(Stored data entries)
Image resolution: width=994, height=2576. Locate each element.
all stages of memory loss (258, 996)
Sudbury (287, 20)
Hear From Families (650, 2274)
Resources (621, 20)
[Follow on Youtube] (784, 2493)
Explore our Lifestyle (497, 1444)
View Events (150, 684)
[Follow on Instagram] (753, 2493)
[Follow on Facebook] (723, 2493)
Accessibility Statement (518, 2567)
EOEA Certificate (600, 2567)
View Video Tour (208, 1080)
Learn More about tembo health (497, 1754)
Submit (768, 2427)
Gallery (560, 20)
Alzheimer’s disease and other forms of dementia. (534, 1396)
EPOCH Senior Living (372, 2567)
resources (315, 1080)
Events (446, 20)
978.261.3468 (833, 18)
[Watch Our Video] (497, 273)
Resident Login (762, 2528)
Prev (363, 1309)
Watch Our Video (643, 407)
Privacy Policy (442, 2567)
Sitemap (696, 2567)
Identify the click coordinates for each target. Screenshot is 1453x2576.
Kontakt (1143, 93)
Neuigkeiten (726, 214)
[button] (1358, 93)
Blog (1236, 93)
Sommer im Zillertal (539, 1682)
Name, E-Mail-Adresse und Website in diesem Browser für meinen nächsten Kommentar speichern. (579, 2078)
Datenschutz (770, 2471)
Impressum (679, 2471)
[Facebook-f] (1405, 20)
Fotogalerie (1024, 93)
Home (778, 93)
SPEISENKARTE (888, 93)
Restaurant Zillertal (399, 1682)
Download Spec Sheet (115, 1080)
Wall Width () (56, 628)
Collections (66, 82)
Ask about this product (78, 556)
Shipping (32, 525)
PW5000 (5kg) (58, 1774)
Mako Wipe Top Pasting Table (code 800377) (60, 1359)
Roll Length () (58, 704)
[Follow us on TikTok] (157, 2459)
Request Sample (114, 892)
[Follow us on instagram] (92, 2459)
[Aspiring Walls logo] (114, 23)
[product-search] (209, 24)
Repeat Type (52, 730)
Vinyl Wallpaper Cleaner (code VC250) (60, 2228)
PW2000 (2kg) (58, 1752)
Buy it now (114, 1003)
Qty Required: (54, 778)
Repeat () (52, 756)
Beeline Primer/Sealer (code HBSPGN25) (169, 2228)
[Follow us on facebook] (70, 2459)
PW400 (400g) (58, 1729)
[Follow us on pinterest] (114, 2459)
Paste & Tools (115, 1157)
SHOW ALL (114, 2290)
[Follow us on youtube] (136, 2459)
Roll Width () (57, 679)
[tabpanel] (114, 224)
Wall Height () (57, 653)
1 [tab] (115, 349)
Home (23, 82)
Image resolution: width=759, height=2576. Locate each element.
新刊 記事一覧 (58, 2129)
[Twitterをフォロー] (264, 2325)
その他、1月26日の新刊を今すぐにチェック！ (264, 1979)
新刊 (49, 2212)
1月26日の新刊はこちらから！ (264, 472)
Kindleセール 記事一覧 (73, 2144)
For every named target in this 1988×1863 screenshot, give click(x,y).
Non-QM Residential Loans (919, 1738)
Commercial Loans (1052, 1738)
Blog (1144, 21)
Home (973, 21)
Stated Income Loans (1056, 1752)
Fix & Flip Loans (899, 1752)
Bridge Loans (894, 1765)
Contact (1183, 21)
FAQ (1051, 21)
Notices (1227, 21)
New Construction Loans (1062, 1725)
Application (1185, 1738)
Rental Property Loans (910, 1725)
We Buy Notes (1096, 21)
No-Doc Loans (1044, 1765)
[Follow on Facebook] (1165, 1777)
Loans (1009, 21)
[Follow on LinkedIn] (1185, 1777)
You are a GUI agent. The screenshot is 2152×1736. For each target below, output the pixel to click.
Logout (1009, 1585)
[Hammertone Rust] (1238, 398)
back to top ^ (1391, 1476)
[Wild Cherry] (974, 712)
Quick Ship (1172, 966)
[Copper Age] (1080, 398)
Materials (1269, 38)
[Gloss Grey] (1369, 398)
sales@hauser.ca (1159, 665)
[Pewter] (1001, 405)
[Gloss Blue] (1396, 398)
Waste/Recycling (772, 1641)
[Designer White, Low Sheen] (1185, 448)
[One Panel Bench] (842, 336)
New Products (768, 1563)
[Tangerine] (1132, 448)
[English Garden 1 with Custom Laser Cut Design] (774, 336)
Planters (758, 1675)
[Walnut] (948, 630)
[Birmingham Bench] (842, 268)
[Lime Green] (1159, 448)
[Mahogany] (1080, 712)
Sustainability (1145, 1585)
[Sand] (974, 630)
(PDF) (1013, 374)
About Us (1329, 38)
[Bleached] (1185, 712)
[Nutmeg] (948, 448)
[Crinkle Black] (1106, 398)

§ **PROBLEM TO SOLVE**
Your answer must be every record above, repeated exactly.

§ **WRITTEN RESPONSE**
Image resolution: width=994, height=2576. Locate each element.
all stages of memory loss (258, 996)
Sudbury (287, 20)
Hear From Families (650, 2274)
Resources (621, 20)
[Follow on Youtube] (784, 2493)
Explore our Lifestyle (497, 1444)
View Events (150, 684)
[Follow on Instagram] (753, 2493)
[Follow on Facebook] (723, 2493)
Accessibility Statement (518, 2567)
EOEA Certificate (600, 2567)
View Video Tour (208, 1080)
Learn More about tembo health (497, 1754)
Submit (768, 2427)
Gallery (560, 20)
Alzheimer’s disease and other forms of dementia. (534, 1396)
EPOCH Senior Living (372, 2567)
resources (315, 1080)
Events (446, 20)
978.261.3468 (833, 18)
[Watch Our Video] (497, 273)
Resident Login (762, 2528)
Prev (363, 1309)
Watch Our Video (643, 407)
Privacy Policy (442, 2567)
Sitemap (696, 2567)
Identify the click coordinates for each target. Screenshot is 1453x2576.
Kontakt (1143, 93)
Neuigkeiten (726, 214)
[button] (1358, 93)
Blog (1236, 93)
Sommer im Zillertal (539, 1682)
Name, E-Mail-Adresse und Website in diesem Browser für meinen nächsten Kommentar speichern. (579, 2078)
Datenschutz (770, 2471)
Impressum (679, 2471)
[Facebook-f] (1405, 20)
Fotogalerie (1024, 93)
Home (778, 93)
SPEISENKARTE (888, 93)
Restaurant Zillertal (399, 1682)
Download Spec Sheet (115, 1080)
Wall Width () (56, 628)
Collections (66, 82)
Ask about this product (78, 556)
Shipping (32, 525)
PW5000 (5kg) (58, 1774)
Mako Wipe Top Pasting Table (code 800377) (60, 1359)
Roll Length () (58, 704)
[Follow us on TikTok] (157, 2459)
Request Sample (114, 892)
[Follow us on instagram] (92, 2459)
[Aspiring Walls logo] (114, 23)
[product-search] (209, 24)
Repeat Type (52, 730)
Vinyl Wallpaper Cleaner (code VC250) (60, 2228)
PW2000 (2kg) (58, 1752)
Buy it now (114, 1003)
Qty Required: (54, 778)
Repeat () (52, 756)
Beeline Primer/Sealer (code HBSPGN25) (169, 2228)
[Follow us on facebook] (70, 2459)
PW400 (400g) (58, 1729)
[Follow us on pinterest] (114, 2459)
Paste & Tools (115, 1157)
SHOW ALL (114, 2290)
[Follow us on youtube] (136, 2459)
Roll Width () (57, 679)
[tabpanel] (114, 224)
Wall Height () (57, 653)
1 [tab] (115, 349)
Home (23, 82)
Image resolution: width=759, height=2576. Locate each element.
新刊 記事一覧 (58, 2129)
[Twitterをフォロー] (264, 2325)
その他、1月26日の新刊を今すぐにチェック！ (264, 1979)
新刊 (49, 2212)
1月26日の新刊はこちらから！ (264, 472)
Kindleセール 記事一覧 (73, 2144)
For every named target in this 1988×1863 screenshot, give click(x,y).
Non-QM Residential Loans (919, 1738)
Commercial Loans (1052, 1738)
Blog (1144, 21)
Home (973, 21)
Stated Income Loans (1056, 1752)
Fix & Flip Loans (899, 1752)
Bridge Loans (894, 1765)
Contact (1183, 21)
FAQ (1051, 21)
Notices (1227, 21)
New Construction Loans (1062, 1725)
Application (1185, 1738)
Rental Property Loans (910, 1725)
We Buy Notes (1096, 21)
No-Doc Loans (1044, 1765)
[Follow on Facebook] (1165, 1777)
Loans (1009, 21)
[Follow on LinkedIn] (1185, 1777)
You are a GUI agent. The screenshot is 2152×1736. For each target below, output the pixel to click.
Logout (1009, 1585)
[Hammertone Rust] (1238, 398)
back to top ^ (1391, 1476)
[Wild Cherry] (974, 712)
Quick Ship (1172, 966)
[Copper Age] (1080, 398)
Materials (1269, 38)
[Gloss Grey] (1369, 398)
sales@hauser.ca (1159, 665)
[Pewter] (1001, 405)
[Gloss Blue] (1396, 398)
Waste/Recycling (772, 1641)
[Designer White, Low Sheen] (1185, 448)
[One Panel Bench] (842, 336)
New Products (768, 1563)
[Tangerine] (1132, 448)
[English Garden 1 with Custom Laser Cut Design] (774, 336)
Planters (758, 1675)
[Walnut] (948, 630)
[Birmingham Bench] (842, 268)
[Lime Green] (1159, 448)
[Mahogany] (1080, 712)
Sustainability (1145, 1585)
[Sand] (974, 630)
(PDF) (1013, 374)
About Us (1329, 38)
[Bleached] (1185, 712)
[Nutmeg] (948, 448)
[Crinkle Black] (1106, 398)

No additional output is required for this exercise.